| WHAT IS ASKED |
Extract the lines starting at the one containing "Change Mỗi trang" and ending at the one containing "(x=445, y=32)", and repeat them exactly.

Some items
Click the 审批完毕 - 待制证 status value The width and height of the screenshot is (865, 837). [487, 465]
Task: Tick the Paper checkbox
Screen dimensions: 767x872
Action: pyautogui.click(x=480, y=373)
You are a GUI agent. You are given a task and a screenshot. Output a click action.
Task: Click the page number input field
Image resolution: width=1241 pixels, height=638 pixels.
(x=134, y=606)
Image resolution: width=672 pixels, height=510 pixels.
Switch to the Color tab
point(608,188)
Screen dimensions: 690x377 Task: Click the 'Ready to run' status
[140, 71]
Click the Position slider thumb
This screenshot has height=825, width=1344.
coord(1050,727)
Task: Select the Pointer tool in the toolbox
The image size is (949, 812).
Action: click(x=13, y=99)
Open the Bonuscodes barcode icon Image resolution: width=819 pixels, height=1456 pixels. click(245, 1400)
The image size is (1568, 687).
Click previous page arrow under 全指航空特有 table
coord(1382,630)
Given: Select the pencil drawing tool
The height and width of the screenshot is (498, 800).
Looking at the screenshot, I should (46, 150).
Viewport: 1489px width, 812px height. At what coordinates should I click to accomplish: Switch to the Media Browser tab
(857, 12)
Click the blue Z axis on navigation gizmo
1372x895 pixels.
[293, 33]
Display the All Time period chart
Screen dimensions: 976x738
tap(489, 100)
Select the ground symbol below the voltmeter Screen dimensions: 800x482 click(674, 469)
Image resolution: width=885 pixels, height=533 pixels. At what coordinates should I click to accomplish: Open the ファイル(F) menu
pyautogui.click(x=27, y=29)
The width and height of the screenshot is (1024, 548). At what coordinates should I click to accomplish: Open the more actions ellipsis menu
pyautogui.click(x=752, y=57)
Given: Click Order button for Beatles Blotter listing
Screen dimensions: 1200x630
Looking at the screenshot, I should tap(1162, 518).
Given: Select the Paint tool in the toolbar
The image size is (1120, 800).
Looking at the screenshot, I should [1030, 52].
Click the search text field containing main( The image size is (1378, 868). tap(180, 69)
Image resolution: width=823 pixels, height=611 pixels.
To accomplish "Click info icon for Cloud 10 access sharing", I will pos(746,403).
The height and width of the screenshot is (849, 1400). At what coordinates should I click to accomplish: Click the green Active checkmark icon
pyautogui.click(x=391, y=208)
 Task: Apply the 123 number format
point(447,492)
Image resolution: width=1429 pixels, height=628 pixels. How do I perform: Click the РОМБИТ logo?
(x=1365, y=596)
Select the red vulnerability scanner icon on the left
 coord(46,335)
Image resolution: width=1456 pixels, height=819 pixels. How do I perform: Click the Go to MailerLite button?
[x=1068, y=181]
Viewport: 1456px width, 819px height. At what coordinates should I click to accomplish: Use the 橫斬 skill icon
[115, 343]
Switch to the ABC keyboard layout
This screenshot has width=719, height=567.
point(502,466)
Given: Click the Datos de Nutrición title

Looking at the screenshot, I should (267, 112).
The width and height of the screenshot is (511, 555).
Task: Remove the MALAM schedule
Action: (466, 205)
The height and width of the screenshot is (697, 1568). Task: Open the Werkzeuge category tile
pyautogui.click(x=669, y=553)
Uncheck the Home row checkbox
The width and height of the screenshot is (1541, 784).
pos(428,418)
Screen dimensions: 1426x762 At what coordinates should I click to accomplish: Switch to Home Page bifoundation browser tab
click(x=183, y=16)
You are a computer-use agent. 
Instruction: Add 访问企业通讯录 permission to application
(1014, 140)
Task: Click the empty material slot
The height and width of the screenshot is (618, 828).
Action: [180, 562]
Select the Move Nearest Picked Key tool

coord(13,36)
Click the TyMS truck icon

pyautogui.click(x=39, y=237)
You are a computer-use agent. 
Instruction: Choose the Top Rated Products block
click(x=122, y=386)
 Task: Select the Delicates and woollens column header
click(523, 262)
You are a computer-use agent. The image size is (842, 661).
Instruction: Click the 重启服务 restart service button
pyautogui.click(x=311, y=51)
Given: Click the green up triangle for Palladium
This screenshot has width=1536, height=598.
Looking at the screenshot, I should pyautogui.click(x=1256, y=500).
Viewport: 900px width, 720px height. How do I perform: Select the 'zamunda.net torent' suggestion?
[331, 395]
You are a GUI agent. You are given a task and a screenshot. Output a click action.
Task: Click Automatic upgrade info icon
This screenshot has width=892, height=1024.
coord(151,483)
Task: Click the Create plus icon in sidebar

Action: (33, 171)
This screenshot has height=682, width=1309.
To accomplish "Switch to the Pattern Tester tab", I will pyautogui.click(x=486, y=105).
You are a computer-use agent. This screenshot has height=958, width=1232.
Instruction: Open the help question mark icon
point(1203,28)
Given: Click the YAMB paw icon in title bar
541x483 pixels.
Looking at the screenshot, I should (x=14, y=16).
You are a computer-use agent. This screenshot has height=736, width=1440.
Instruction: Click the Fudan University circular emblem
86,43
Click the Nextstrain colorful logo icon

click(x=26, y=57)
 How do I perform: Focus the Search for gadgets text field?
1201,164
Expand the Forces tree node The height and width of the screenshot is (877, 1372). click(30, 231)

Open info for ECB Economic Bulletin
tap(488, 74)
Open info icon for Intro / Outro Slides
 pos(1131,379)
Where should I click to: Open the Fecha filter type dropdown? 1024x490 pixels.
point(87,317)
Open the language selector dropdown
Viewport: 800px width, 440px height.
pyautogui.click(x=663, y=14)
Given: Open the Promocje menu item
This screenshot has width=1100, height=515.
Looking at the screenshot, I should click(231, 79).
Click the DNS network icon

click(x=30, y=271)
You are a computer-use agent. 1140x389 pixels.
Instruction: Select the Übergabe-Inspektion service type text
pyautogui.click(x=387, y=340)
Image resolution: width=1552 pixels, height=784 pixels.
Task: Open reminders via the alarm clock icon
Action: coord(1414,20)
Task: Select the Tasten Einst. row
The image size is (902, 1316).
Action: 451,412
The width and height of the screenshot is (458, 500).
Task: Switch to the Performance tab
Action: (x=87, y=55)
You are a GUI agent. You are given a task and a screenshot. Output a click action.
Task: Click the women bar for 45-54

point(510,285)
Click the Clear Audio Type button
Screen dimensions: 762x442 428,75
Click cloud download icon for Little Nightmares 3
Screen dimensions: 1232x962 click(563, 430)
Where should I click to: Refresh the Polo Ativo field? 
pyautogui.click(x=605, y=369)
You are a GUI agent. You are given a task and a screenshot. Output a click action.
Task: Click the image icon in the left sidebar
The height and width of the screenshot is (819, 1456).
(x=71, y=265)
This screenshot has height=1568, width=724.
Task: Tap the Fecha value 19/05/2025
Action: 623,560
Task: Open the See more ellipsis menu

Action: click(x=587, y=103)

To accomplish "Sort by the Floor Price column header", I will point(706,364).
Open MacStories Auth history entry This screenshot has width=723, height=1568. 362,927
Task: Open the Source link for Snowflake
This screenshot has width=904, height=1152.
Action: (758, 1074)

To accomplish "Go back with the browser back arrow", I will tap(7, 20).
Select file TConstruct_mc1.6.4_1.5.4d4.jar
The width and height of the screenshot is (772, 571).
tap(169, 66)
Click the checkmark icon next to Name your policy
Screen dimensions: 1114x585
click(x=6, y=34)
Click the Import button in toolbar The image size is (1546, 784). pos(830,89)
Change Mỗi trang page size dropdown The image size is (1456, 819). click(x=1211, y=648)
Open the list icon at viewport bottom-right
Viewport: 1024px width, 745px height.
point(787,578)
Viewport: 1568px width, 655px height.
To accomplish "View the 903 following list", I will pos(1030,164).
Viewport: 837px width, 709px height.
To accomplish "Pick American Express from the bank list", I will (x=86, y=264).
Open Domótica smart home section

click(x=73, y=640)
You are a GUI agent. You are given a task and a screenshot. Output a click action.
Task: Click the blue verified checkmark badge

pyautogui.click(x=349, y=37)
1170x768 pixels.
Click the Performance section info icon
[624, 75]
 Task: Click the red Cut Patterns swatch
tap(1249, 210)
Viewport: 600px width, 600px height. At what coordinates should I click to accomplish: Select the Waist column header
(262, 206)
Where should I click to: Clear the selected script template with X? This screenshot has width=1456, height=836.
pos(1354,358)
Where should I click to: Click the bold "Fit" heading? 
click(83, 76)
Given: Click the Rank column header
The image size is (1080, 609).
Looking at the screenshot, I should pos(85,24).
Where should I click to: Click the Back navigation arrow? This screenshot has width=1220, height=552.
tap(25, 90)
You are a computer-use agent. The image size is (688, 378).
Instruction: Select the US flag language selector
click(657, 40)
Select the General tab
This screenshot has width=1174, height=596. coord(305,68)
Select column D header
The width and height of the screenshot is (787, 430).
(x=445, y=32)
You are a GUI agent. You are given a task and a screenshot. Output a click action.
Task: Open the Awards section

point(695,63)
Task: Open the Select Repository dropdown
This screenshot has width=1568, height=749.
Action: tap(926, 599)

| RESULT OF THE EXERCISE |
Change Mỗi trang page size dropdown The image size is (1456, 819). click(x=1211, y=648)
Open the list icon at viewport bottom-right
Viewport: 1024px width, 745px height.
point(787,578)
Viewport: 1568px width, 655px height.
To accomplish "View the 903 following list", I will pos(1030,164).
Viewport: 837px width, 709px height.
To accomplish "Pick American Express from the bank list", I will (x=86, y=264).
Open Domótica smart home section

click(x=73, y=640)
You are a GUI agent. You are given a task and a screenshot. Output a click action.
Task: Click the blue verified checkmark badge

pyautogui.click(x=349, y=37)
1170x768 pixels.
Click the Performance section info icon
[624, 75]
 Task: Click the red Cut Patterns swatch
tap(1249, 210)
Viewport: 600px width, 600px height. At what coordinates should I click to accomplish: Select the Waist column header
(262, 206)
Where should I click to: Clear the selected script template with X? This screenshot has width=1456, height=836.
pos(1354,358)
Where should I click to: Click the bold "Fit" heading? 
click(83, 76)
Given: Click the Rank column header
The image size is (1080, 609).
Looking at the screenshot, I should pos(85,24).
Where should I click to: Click the Back navigation arrow? This screenshot has width=1220, height=552.
tap(25, 90)
You are a computer-use agent. The image size is (688, 378).
Instruction: Select the US flag language selector
click(657, 40)
Select the General tab
This screenshot has width=1174, height=596. coord(305,68)
Select column D header
The width and height of the screenshot is (787, 430).
(x=445, y=32)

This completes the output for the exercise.